Leader estudiantin, Sendashonga s’engage d’abord contre le parti-État du
général Habyarimana. Ce choix le contraint une première fois à l’exil. En
1991, il rejoint le Front patriotique rwandais (FPR) du général Kagamé. Il
réécrit le programme politique du mouvement rebelle et assure le lien avec
l’opposition intérieure. Hutu au FPR, il est le passeur entre deux mondes :
le maquis des Tutsis ayant grandi en exil et les états-majors de l’opposition
légale. Au lendemain du génocide, Sendashonga devient le ministre de
l’Intérieur du gouvernement d’union nationale. À ce poste, il pense pouvoir
peser sur le cours des événements. Hélas impuissant, il assiste à la mise en
place d’une nouvelle dictature. En août 1995, au terme d’un conseil des
ministres exceptionnel, le conflit entre Kagamé et Sendashonga fait éclater
le gouvernement. Sendashonga s’exile au Kenya. Le 16 mai 1998, il est
assassiné à Nairobi, en pleine rue. La publication de ce livre coïncide avec
le quinzième anniversaire de ce meurtre, mais prend date pour l’espoir que
Sendashonga incarnait : celui d’un Rwanda où la vérité ne s’abîme plus
dans le clivage hutu/tutsi.
Préfacé par Stephen Smith, cet ouvrage rassemble des témoignages sur le
parcours politique de ce héraut de la démocratie, une enquête sur les
circonstances de son assassinat et la transcription de propos inédits de Seth
Sendashonga.
Rwandais ou étrangers, Hutus ou Tutsis, parents, amis, anciens alliés ou
adversaires politiques, journalistes ou universitaires, les auteurs de ce livre
ont fait de l’héritage de Seth Sendashonga leur terrain d’entente.

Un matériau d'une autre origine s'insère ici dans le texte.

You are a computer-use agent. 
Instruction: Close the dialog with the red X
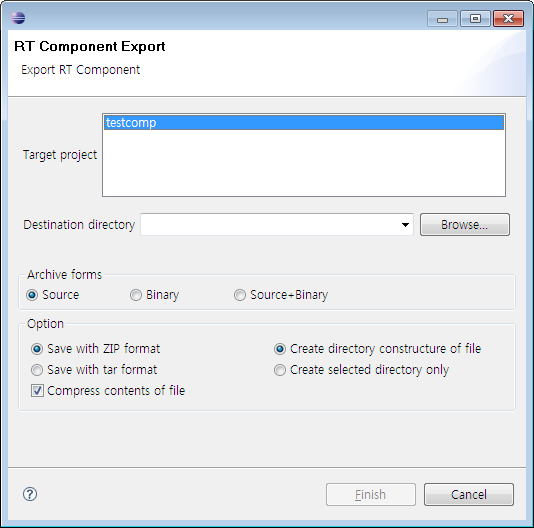(x=508, y=19)
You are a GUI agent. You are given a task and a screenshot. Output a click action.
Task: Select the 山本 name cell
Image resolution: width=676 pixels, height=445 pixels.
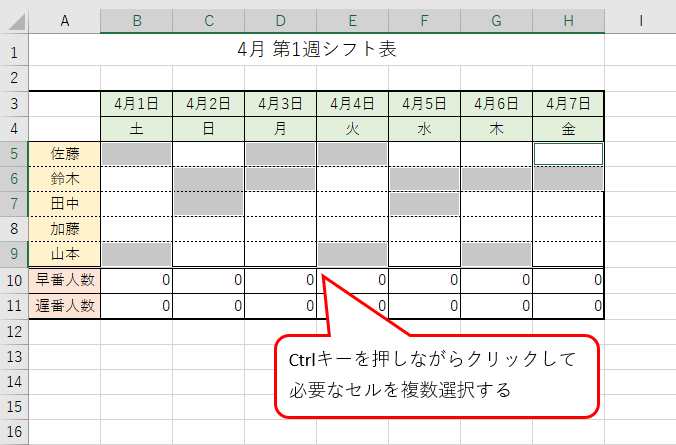coord(65,254)
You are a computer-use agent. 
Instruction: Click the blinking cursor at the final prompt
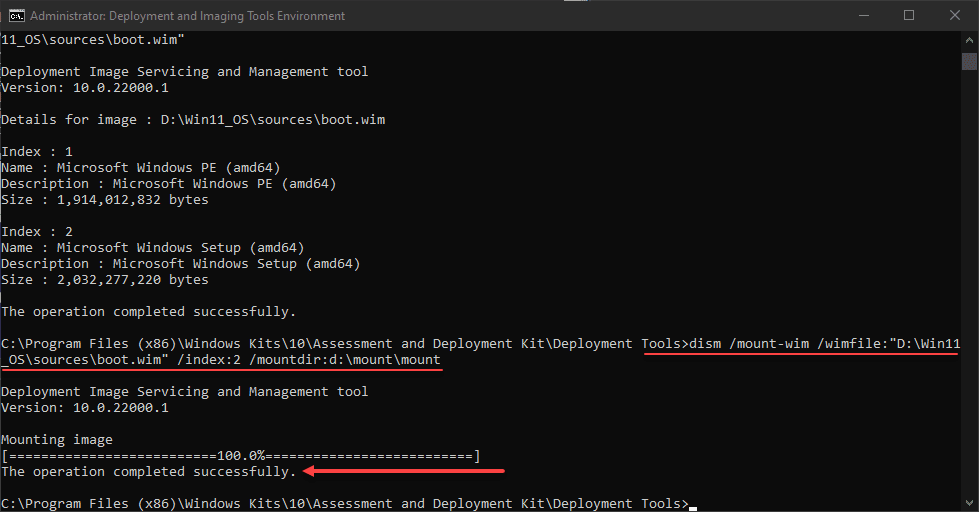(x=693, y=505)
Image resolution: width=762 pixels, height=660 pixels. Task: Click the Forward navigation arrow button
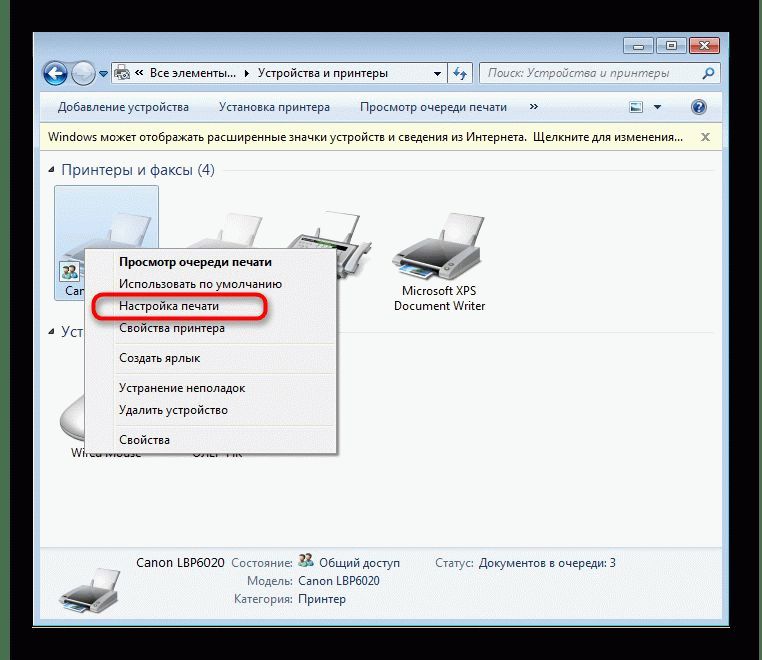[83, 73]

Fondé à Bruxelles en 1999, l’Insitut Seth Sendashonga pour la citoyenneté démocratique (ISCID) a pour mission de
promouvoir les idéaux de respect des droits de l’homme et de justice sociale dans la région des Grands Lacs.
Professeur de sociologie à l’Université Paris 1 Panthéon-Sorbonne, André Guichaoua est chercheur, notamment
spécialiste du Rwanda, et témoin-expert auprès du Bureau du procureur du TPIR (Arusha).